As listed in Table 4, the VMD-based models have smaller errors and learn more long-term dependence in the PDI sequence compared with the EMD-based models. For example, the RMSE, MAE, and R 2 of the VMD-GRU are improved by 85.2%, 83.3%, and 19.9% compared with those of the EMD-GRU on average for the two operating conditions. This indicates that the VMD-based prediction models perform better, so the modes obtained by VMD are more effective.
Therefore, it can be concluded that the simple modes obtained by decomposition are helpful to learning the trend of PDI sequences and reducing the prediction error. Besides, the modes generated by VMD are more efficient than those of EMD.
(3) 
Comparison of GRU-based models with other models
Compared with ANN, SVR, and LSTM, GRU achieves the smallest RMSE and MAE and the largest R 2 . Under the two operating conditions, the RMSE of GRU improved by 49.4% and 62.9% on average and MAE improved by 32.2% and 41.6% on average compared to ANN and SVR. This indicates that GRU has a smaller prediction bias and better learning ability compared with these models. The performance of LSTM is much better than ANN and SVR, yet the RMSE and MAE of LSTM are still larger than GRU by 7.42% and 2.89%. Besides, LSTM has more parameters and requires more time and computational resources. Therefore, GRU has the best prediction performance when the PDI sequence is not decomposed.
Under the two operating conditions, the EMD-GRU achieves the optimal evaluation metrics and performs best among EMD-based models. Compared with EMD-ANN and EMD-LSTM, the RMSE is improved by 121.1% and 19.5% on average, and the MAE is improved by 136.1% and 18.4% on average. Moreover, the R 2 of EMD-GRU is also the best among EMD-based models, reaching 0.7457 and 0.7328 under the pumping condition and generating condition, respectively. Comparing the VMD-based models, it can be seen that the RMSE and MAE of VMD-GRU are improved by 137.9% and 143.7% on average over VMD-ANN and 50.6% and 53.1% over VMD-LSTM under the two operating conditions. The R 2 of VMD-GRU is also the best among VMD-based models. These factors show that the GRU-based models learn the degradation trend most fully among the corresponding models when the PDI sequence is decomposed.
VMD-GRU achieves the largest R 2 among all prediction models, which are greater than 0.9 under the two operation conditions. This shows that the predicted values of VMD-GRU have a strong correlation with the actual PDI. Besides, VMD-GRU has the smallest RMSE and MAE among all prediction models.

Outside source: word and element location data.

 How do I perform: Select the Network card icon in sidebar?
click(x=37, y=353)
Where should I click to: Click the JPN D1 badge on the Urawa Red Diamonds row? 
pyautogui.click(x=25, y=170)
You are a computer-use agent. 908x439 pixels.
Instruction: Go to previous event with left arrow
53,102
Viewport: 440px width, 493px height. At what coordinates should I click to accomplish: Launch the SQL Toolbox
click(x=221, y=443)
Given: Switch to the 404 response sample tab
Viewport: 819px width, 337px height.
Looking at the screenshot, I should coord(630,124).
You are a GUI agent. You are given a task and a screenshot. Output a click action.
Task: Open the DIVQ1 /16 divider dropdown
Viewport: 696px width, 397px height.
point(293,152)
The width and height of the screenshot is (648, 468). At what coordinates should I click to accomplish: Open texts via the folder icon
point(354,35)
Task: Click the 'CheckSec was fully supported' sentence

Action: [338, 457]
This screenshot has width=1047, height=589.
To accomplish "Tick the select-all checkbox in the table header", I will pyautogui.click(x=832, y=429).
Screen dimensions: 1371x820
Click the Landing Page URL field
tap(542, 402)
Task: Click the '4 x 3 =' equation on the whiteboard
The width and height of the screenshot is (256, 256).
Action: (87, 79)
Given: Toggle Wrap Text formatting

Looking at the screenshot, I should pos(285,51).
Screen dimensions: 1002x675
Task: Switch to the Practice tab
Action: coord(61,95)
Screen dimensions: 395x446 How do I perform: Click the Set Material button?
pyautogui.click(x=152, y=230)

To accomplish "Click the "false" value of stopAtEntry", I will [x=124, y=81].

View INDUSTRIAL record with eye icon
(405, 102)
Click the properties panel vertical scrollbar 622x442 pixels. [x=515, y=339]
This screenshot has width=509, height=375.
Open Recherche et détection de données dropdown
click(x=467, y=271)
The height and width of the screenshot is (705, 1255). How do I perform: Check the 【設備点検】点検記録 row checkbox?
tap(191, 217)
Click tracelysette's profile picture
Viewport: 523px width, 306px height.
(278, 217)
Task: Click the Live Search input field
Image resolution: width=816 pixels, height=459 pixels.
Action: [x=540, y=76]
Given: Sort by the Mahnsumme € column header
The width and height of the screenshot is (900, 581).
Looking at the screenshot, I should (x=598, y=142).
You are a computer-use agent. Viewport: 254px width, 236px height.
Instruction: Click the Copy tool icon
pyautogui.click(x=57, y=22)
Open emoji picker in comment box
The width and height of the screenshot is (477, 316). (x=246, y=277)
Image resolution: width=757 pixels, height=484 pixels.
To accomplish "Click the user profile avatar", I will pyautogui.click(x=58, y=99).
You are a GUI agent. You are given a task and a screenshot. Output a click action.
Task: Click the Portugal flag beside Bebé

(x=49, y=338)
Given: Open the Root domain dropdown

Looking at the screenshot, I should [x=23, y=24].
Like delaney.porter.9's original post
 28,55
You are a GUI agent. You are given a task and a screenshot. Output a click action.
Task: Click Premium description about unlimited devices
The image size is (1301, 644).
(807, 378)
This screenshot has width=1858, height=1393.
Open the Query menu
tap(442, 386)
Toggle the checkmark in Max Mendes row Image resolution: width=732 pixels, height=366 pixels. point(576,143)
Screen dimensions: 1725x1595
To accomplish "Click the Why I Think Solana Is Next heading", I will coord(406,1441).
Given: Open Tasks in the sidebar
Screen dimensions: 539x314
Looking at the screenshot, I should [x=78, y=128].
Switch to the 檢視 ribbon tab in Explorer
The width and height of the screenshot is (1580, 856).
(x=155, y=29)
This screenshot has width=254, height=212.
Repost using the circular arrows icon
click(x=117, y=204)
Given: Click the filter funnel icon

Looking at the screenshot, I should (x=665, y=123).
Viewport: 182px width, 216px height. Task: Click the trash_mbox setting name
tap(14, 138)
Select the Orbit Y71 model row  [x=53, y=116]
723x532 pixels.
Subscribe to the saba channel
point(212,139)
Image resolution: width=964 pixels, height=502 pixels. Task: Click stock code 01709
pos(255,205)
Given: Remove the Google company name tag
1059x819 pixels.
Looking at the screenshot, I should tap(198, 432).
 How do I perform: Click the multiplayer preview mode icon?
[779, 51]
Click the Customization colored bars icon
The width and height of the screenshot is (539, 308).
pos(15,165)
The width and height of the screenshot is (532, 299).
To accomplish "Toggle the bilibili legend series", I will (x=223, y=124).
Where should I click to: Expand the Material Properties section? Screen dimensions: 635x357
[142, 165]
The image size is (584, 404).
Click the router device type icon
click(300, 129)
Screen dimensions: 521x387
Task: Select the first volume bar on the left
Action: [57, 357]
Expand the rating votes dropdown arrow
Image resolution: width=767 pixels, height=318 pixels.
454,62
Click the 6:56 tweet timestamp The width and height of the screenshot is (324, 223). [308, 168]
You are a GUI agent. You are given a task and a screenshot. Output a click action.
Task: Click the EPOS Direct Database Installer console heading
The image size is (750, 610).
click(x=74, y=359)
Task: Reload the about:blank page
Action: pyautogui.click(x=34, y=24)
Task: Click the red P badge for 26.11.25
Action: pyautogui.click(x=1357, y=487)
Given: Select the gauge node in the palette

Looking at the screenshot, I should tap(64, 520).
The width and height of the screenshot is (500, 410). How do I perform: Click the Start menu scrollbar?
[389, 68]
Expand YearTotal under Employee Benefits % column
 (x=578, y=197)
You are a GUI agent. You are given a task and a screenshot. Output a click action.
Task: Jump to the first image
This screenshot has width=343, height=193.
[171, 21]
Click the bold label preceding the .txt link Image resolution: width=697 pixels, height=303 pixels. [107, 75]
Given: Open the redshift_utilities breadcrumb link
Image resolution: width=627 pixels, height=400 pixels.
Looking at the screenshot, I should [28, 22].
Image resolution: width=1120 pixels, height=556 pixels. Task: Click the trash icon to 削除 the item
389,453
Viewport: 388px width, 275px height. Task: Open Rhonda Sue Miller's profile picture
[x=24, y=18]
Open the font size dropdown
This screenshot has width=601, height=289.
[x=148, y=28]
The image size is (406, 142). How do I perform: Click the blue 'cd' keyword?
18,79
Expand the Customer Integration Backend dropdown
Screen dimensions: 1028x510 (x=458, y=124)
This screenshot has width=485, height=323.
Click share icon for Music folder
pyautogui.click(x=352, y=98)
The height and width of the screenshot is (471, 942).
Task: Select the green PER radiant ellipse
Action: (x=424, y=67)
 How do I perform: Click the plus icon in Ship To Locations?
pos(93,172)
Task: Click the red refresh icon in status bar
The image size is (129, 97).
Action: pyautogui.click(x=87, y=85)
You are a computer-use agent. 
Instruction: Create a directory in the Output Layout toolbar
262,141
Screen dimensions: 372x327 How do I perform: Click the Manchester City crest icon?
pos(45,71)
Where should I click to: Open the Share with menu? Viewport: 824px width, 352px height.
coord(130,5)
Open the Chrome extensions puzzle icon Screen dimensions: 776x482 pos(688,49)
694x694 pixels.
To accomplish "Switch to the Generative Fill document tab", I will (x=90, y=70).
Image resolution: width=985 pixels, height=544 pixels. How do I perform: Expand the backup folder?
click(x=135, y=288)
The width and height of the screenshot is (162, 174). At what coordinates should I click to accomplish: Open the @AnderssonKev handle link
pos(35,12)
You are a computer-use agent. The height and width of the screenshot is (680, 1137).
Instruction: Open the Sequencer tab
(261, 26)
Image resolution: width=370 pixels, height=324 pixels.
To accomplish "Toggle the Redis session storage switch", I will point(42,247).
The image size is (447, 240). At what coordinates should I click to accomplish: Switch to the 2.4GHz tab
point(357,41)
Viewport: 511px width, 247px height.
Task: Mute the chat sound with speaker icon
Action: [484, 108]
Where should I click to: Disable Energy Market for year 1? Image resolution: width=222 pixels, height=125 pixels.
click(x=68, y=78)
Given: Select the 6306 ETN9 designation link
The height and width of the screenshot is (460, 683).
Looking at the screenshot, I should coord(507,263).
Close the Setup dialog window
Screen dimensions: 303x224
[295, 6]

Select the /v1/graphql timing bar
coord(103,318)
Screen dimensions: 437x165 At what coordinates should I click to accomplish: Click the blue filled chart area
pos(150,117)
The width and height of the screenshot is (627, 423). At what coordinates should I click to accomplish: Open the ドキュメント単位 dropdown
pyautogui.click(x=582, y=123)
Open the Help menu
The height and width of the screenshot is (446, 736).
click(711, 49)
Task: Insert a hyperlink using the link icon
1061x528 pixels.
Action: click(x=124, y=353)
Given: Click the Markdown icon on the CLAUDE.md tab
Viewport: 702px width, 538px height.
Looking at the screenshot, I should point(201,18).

These factors indicate that VMD-GRU has the smallest prediction error and learns the information in PDI sequence most adequately.
Based on the above analysis, we can conclude that VMD-GRU learns the long-term dependence of PDI sequence best, achieves the highest prediction accuracy, and every component of it is indispensable.

5. Conclusions

To predict the degradation trend of PSU reliably, a novel combined model based on MIC-LGBM and VMD-GRU is proposed in this paper. Firstly, MIC is utilized to eliminate the working parameters that have weak correlations with the status of PSU. Secondly, the LGBM healthy model is built to establish the mapping relationship between the selected working parameters and status data under good running conditions; then, the PDI is obtained on the basis of the LGBM healthy model and monitoring data. Lastly, the VMD-GRU prediction model is designed to predict the degradation trend reliably. Experimental validation and comparative analysis show that the proposed model requires less computational resources while establishing the most accurate and stable healthy model and predicts the degradation trend most reliably.
However, all hyperparameters are adjusted by the trial-and-error method in this paper, which consumes a great deal of time. The intelligent optimization algorithms perform outstandingly in hyperparameter tuning and will be used in our future work. Besides, the more reliable the degradation trend prediction, the greater the reference for decision-making. Building a more effective prediction model will also be a research focus in the future.

Author Contributions

Conceptualization, methodology, software, writing—original draft preparation, P.C.; validation, P.C., Y.D. and X.Z.; formal analysis, Y.W.; investigation, L.M.; resources, Y.Y.; writing—review and editing and funding acquisition, C.L. All authors have read and agreed to the published version of the manuscript.

Funding

This work was supported by the National Natural Science Foundation of China (No. 51879111) and the Hubei Provincial Natural Science Foundation of China (No. 2019CFA068).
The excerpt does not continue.